During our 1994 trip to Europe, we had reserved a day cruise down the Danube River from Vienna to Budapest, but due to a misunderstanding with the hotel concierge, the trip never occurred. Ever since, I had had Budapest and a Danube River cruise on my wish list. Now that I had seen Budapest, I was looking forward to today’s river voyage, despite the grey, chilly, misty morning. And according to the weather report, no improvement was in sight.
We met our tour guide at the Intercontinental Hotel, next door to the Sofitel, and were immediately informed that the river cruise had been canceled. Evidently, the water level on the river was too low. Instead, we boarded a bus for a full-day excursion of the Danube Bend.
Our first destination was the artist city of Szentendre, home to Caprice International, a diamond exchange factory that opened about fourteen years ago. We watched a film on jewelry design and viewed an exhibition of Hungarian jewelry, giving us an insight into the history of Hungary’s one-thousand-year-long culture of jewelry making. Next, we visited the showroom where thousands of jewels were on display; diamonds as well as other precious stones, and most offered for sale at special manufacturer’s prices.
Our next stop was Esztergom, the former capital of Hungary from the tenth until the middle of the thirteenth century. Esztergom is the seat of the Hungarian Catholic Church and home to the Basilica of Esztergom, a masterpiece of classicism, and the third largest church in Europe. The cathedral sits on the right bank of the Danube, which forms the border with Slovakia.
The grey, neoclassical basilica is colossal in size and has a central dome that is over two-hundred-and-thirty-feet high. Construction began in 1822 on the site of its destroyed counterpart, another casualty of the Turks. Such destruction is also evident in the smashed faces of the statue Gabriel, and the missing heads on the angels above the altar in the Bakócz Chapel.
The red-and-white marble Bakócz Chapel is a splendid example of Italian Renaissance stone carving and sculpture. The copy of Titian’s Assumption over the church’s main altar is said to be the world’s largest painting on a single canvas. But I was more interested in seeing the crypt, a series of tombs guarded by monoliths representing mourning and eternity. From the depths of the cellar, we climbed to the cupola for the outstanding views of the city: a four-hundred-step hike.

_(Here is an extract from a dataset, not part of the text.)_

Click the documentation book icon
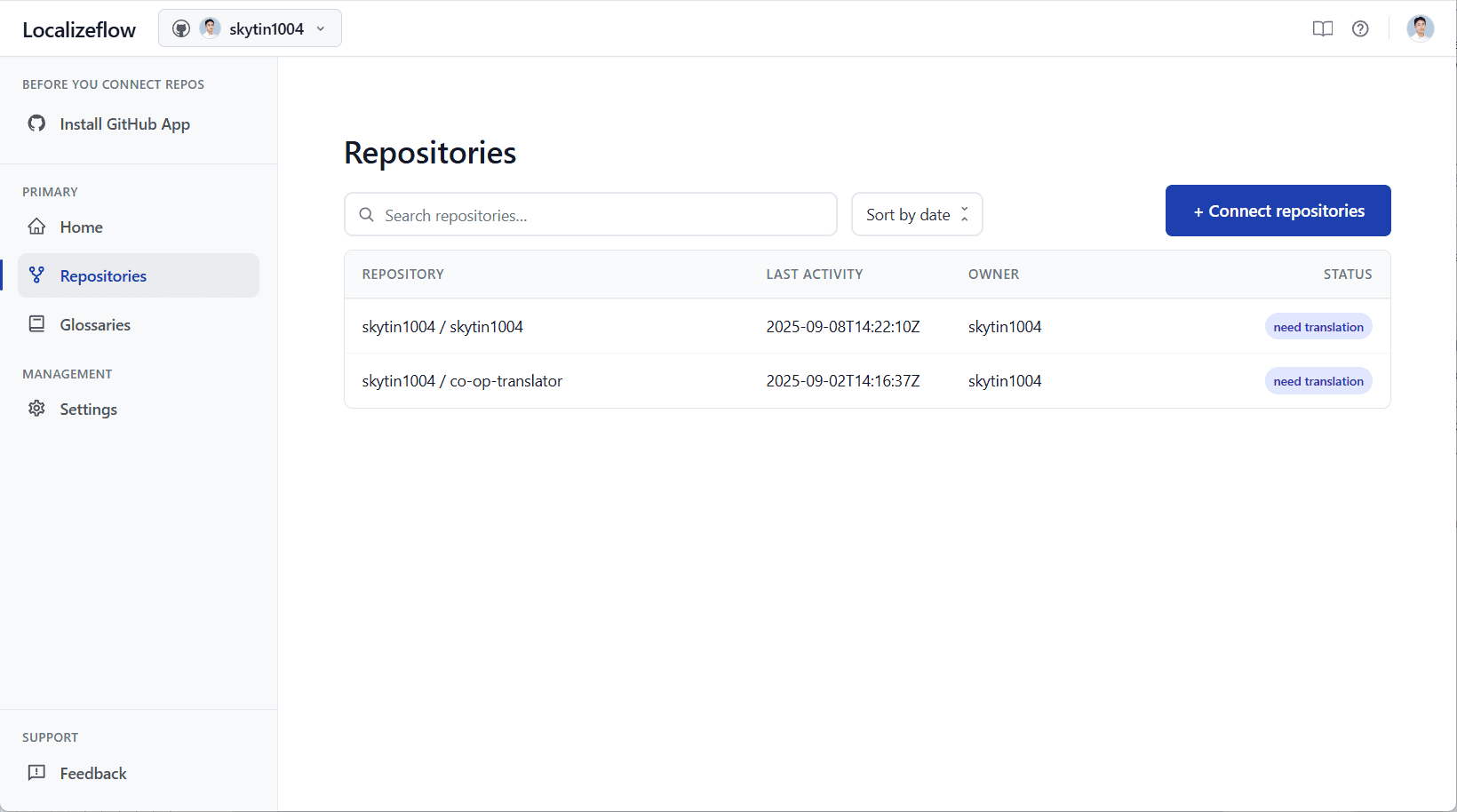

By the time we completed our tour of the basilica and the neighboring grounds, the noon hour was near so we boarded the bus for lunch at Vadaszcsarda Restaurant. On the drive, I spotted what looked like castle ruins on a hill. Intrigued, I asked our guide about them. She seemed quite disinterested in the castle and said she would give me a brief history after lunch. As far as I was concerned, I would have traded our time at Caprice International for the opportunity to explore the ruins. Our restaurant, I discovered, sat on a rise, affording an ideal vantage point for snapping photos of the castle, but this was the extent of my exploration—through a zoom lens.
According to our guide, the castle ruins were actually the ruins of a military camp built on Sibrik Hill, which overlooks the Danube, in the town of Visegrád. The camp had a triangular ground plan and was built in the first half of the fourth century as one of the important fortifications along the limes: a border defense system of Ancient Rome. In the early fifth century, the Roman army abandoned the military camp. She also informed me that there is an upper castle, lower castle, and a royal palace, but I had to Google “Visegrád Castle” for the history, as the time had come to depart for the artist town of Szentendre, our final destination of the day.
No sooner had we entered the riverside town and parked, it began to drizzle. In minutes, the drizzle turned to rain, sheeting down steady and fast. Those of us intent on shopping ran down the cobblestoned streets and dashed from store to store. My plans to stroll this charming town with its Mediterranean atmosphere never happened, as the rain showed no signs of easing. Disappointed, we camped out in the Dorothea Bistro Café for the two-hour duration and became better acquainted with Brad and Kat, a Canadian couple who were our bus companions.
I had read that after the Turks left Szentendre, mostly Serbian refugees had settled here, followed by Hungarians, Slovaks, Germans, Greeks, and Romanians; each ethnic group establishing its own section of the town, thereby creating a versatile townscape. After scrolling through pictures of Szentendre on the Internet, and seeing the well-maintained merchant houses that encircled the main square, I had hoped to photograph a good portion of the town, in addition to some impressive riverscapes, but it was not to be.
Precisely two hours later, our guide ushered everyone toward the bus and we piled on, all of us damp to dripping wet, for the drive back to Budapest. At our hotel, we changed into dry clothes and braved the pouring rain for dinner at an Italian restaurant located near the Sofitel. We retired early, for tomorrow we had a long train trip from Budapest to Prague, in the Czech Republic.